I'm looking at options for "rewriting history" for branches/tags/commits.
Context - we have tabular files containing data from multiple users together. We're using LakeFS to version these files, then they get merged to act as complementary data/metadata for bigger less easily structured data. We're running on top of S3 storage.
I'm looking to use tags/commits on data as immutable "data release" points in time, so we can do analysis on a specific version and revert if necessary for data traceability & lineage reasons.
If a user wants to withdraw their data, or we need to remove a data column/feature/etc for some other reason (accidental commit, change of laws, data expiry, whatever), the data needs to be removed from history. I'm looking for thoughts on practicalities.
Most straightforward <to me, naive user> working option:
• iterate all commits, find all historical versions of a file that needs updated (stat object, look at physical address), then load/redact/save all of these back to S3 (sidestepping LakeFS). This seems to work in a test, but I'm not sure is there checksum/data integrity tests/etc that will break, or are in a roadmap to break.
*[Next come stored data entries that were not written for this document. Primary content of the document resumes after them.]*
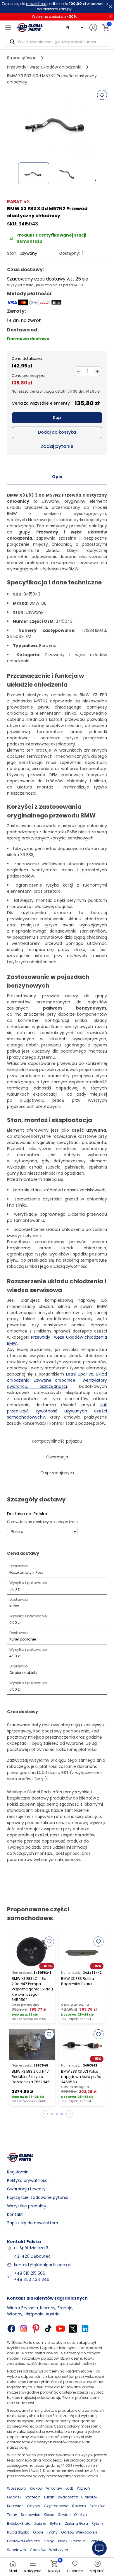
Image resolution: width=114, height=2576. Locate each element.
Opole (38, 2532)
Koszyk (54, 2566)
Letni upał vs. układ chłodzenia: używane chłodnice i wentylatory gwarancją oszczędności (57, 1380)
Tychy (52, 2532)
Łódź (69, 2488)
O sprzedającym (57, 1473)
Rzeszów (97, 2505)
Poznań (83, 2488)
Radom (79, 2505)
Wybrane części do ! (54, 16)
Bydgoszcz (68, 2497)
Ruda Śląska (18, 2532)
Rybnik (97, 2523)
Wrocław (54, 2488)
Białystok (89, 2497)
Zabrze (40, 2523)
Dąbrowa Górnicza (23, 2541)
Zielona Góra (76, 2523)
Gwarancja (57, 1457)
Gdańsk (14, 2497)
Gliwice (64, 2514)
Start (13, 2570)
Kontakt (15, 2214)
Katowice (15, 2505)
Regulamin (18, 2172)
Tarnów (96, 2541)
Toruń (12, 2514)
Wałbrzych (58, 2549)
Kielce (49, 2514)
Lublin (49, 2497)
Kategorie (32, 2570)
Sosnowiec (30, 2514)
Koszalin (78, 2541)
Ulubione (75, 2570)
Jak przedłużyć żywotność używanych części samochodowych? (57, 1411)
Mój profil (98, 2570)
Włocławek (16, 2549)
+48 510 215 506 (29, 2273)
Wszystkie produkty (26, 2206)
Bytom (55, 2523)
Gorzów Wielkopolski (79, 2532)
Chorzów (38, 2549)
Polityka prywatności (28, 2180)
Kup (57, 417)
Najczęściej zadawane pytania (37, 2197)
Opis (57, 477)
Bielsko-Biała (19, 2523)
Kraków (36, 2488)
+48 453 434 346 (31, 2279)
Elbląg (49, 2541)
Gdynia (33, 2505)
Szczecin (33, 2497)
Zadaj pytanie (57, 446)
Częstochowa (56, 2505)
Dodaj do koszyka (57, 432)
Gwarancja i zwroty (26, 2189)
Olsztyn (80, 2514)
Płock (62, 2541)
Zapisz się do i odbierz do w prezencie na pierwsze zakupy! (55, 6)
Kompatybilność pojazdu (57, 1441)
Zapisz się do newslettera (32, 2223)
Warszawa (16, 2488)
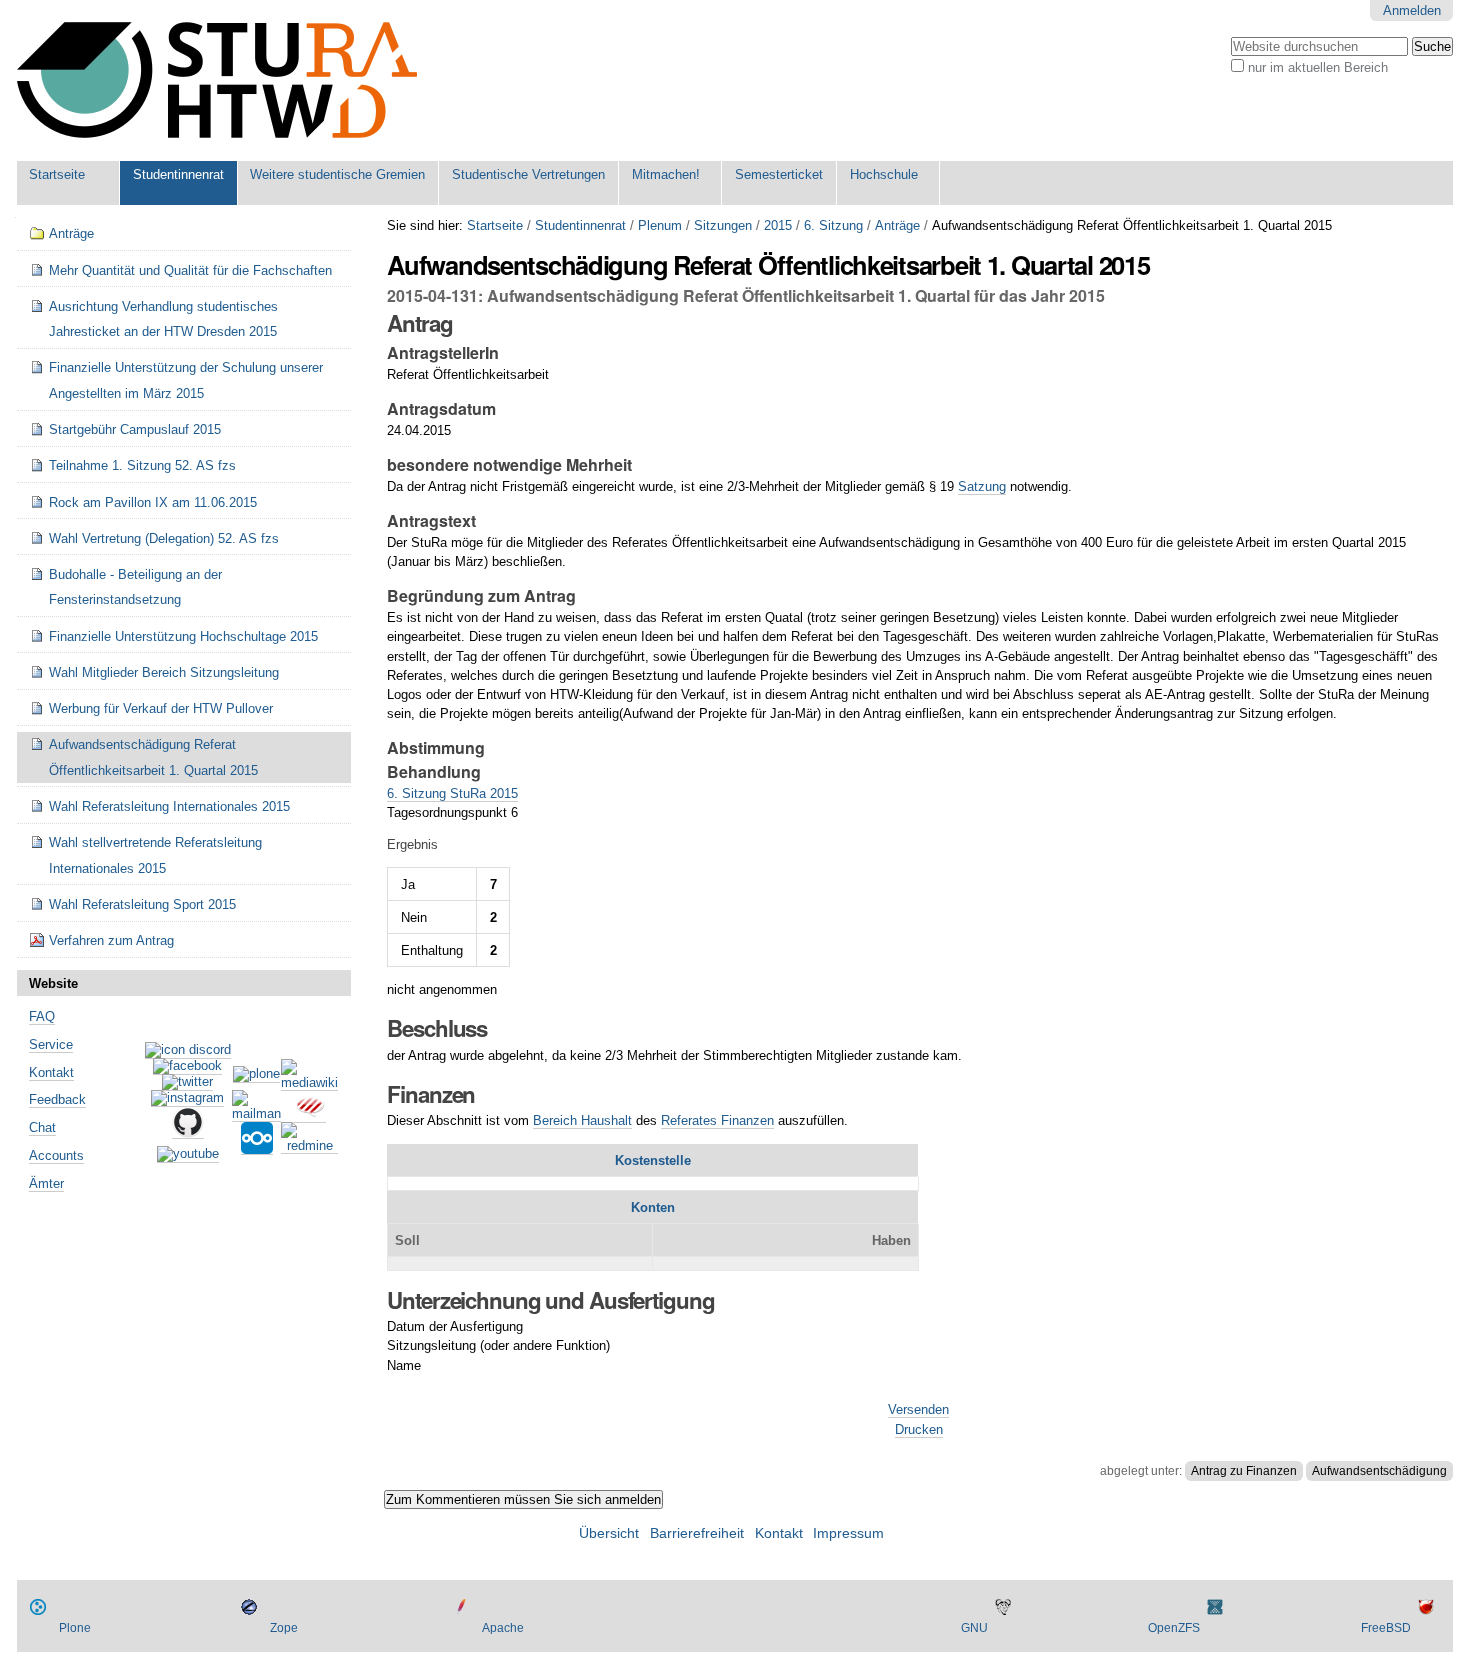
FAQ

This is a useful flow as it means all the data loading/tagging/history works as it is, data appears immutable and historical analysis can be recreated (so long as redactions don't affect a specific analysis). Commit IDs remain unchanged so I don't have to mess around with tags, branches, etc.
• Iterate all tags ("immutable" versions), add an extra commit with the updated/redacted file(s), delete/recreate tag, then delete old file from physical storage.
This is "more legit" as the change is tracked in LakeFS history, but branch histories get all messed up - can't revert or checkout old commits, as the file will be missing in history.
Any thoughts or ideas, things I've missed, other architectures/setups that might support this better?